* **WORK TO BE COMPLETED**:
Scan the records below. List lines holding "computer".

══ SOURCE MATERIAL ══

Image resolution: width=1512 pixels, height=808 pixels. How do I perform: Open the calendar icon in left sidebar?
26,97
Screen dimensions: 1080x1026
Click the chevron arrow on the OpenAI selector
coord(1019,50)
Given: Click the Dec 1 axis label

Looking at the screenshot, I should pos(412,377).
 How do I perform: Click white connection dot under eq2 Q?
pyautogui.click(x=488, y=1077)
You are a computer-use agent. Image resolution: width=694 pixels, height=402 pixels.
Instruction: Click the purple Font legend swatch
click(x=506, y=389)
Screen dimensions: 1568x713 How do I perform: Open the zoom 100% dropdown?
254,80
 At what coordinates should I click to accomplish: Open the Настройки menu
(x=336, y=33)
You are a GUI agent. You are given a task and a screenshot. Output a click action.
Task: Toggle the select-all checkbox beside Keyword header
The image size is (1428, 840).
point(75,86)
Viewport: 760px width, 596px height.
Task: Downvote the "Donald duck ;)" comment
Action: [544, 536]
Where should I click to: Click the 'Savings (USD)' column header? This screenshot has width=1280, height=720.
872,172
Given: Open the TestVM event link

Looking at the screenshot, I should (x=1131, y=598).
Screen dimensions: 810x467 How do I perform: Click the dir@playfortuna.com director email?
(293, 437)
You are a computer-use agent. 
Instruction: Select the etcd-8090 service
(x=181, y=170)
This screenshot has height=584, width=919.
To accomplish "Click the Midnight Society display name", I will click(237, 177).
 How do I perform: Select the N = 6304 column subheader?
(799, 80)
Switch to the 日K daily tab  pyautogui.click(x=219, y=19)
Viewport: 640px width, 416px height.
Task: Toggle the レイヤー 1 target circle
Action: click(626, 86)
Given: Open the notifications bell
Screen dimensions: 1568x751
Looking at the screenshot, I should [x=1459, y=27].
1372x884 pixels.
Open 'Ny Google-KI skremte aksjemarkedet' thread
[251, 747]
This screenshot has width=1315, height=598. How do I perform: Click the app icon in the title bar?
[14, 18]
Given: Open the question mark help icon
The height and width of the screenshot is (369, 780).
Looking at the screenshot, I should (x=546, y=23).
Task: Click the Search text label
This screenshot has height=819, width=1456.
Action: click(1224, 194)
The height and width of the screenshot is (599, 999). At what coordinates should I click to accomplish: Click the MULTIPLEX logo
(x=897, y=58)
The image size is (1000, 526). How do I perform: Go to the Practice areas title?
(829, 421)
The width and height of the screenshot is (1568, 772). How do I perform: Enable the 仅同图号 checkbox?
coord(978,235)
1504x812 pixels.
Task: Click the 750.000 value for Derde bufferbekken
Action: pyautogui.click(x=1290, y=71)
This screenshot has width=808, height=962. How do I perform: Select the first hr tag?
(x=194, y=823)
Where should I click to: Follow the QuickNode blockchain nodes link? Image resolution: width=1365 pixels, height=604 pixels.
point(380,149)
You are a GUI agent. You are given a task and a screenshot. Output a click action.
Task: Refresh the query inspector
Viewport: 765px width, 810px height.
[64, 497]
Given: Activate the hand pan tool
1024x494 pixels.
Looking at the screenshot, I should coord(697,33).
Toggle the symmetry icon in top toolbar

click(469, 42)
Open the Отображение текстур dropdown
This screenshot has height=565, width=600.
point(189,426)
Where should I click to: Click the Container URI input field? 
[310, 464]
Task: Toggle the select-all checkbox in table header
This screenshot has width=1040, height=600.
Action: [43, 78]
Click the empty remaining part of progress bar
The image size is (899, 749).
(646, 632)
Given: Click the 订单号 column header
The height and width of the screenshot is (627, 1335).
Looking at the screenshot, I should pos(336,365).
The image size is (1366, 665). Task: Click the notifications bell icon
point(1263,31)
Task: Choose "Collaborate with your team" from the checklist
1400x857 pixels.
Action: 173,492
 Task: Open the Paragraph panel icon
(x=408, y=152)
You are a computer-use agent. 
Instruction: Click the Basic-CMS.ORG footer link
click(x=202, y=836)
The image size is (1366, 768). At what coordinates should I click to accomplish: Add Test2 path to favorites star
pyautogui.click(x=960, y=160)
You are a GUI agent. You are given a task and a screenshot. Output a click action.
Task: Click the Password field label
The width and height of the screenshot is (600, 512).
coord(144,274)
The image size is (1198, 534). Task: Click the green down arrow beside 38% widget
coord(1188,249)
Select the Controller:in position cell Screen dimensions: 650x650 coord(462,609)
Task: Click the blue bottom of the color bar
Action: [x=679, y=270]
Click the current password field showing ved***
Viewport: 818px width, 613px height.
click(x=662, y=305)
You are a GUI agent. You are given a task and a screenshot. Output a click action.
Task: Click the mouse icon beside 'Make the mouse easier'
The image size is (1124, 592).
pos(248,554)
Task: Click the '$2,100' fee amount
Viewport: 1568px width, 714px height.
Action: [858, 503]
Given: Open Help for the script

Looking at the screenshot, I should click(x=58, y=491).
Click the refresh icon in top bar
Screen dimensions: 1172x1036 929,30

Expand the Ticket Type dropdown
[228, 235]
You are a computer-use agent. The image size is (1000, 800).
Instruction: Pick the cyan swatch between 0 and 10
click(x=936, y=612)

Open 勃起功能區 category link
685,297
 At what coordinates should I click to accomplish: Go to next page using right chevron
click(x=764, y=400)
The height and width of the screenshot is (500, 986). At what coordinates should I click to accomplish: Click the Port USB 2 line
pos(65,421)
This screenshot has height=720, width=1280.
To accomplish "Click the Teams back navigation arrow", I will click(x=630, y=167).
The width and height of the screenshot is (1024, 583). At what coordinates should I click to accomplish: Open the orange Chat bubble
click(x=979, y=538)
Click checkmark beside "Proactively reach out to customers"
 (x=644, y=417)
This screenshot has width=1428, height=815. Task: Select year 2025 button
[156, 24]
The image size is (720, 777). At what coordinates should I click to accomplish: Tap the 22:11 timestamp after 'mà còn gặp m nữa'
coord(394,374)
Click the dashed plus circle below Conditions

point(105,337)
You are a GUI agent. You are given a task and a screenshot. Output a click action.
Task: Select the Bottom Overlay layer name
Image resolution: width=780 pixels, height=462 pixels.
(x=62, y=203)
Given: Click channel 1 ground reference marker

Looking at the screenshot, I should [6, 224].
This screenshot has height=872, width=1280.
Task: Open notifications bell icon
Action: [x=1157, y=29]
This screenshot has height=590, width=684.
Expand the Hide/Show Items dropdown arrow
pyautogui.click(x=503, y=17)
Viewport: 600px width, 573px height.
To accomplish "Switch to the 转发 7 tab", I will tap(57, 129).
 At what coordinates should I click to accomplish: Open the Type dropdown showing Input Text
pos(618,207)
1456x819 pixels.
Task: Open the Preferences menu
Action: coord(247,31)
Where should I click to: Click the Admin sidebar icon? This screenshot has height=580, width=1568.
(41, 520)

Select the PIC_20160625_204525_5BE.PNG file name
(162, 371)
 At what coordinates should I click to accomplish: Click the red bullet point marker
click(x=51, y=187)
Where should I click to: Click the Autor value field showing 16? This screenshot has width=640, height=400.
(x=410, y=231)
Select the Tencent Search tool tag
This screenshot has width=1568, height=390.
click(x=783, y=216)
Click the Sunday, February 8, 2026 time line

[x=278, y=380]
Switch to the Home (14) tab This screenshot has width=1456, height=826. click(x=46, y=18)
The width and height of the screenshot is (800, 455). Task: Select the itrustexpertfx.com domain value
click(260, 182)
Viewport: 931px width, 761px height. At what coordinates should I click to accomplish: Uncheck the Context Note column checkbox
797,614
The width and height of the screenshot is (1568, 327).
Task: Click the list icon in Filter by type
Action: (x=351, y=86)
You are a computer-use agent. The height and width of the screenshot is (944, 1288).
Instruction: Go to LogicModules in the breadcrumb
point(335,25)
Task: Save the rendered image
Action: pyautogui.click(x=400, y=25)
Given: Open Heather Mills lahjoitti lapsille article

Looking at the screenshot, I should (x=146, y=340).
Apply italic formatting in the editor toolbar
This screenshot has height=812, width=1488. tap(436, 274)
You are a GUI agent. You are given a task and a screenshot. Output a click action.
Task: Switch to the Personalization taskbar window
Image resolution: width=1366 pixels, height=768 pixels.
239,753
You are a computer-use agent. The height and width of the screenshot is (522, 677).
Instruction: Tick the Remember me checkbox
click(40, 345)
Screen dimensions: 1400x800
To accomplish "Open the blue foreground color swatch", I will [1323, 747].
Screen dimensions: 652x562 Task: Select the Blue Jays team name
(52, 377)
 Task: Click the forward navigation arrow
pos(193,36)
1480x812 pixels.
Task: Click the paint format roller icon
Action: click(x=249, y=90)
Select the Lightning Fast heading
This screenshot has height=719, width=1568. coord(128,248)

═══

* **SOLUTION TO THIS EXERCISE**:
You are a computer-use agent. Image resolution: width=694 pixels, height=402 pixels.
You are a computer-use agent. 
You are a computer-use agent. 
You are a computer-use agent. The image size is (1000, 800).
You are a computer-use agent. The height and width of the screenshot is (944, 1288).
You are a computer-use agent. The height and width of the screenshot is (522, 677).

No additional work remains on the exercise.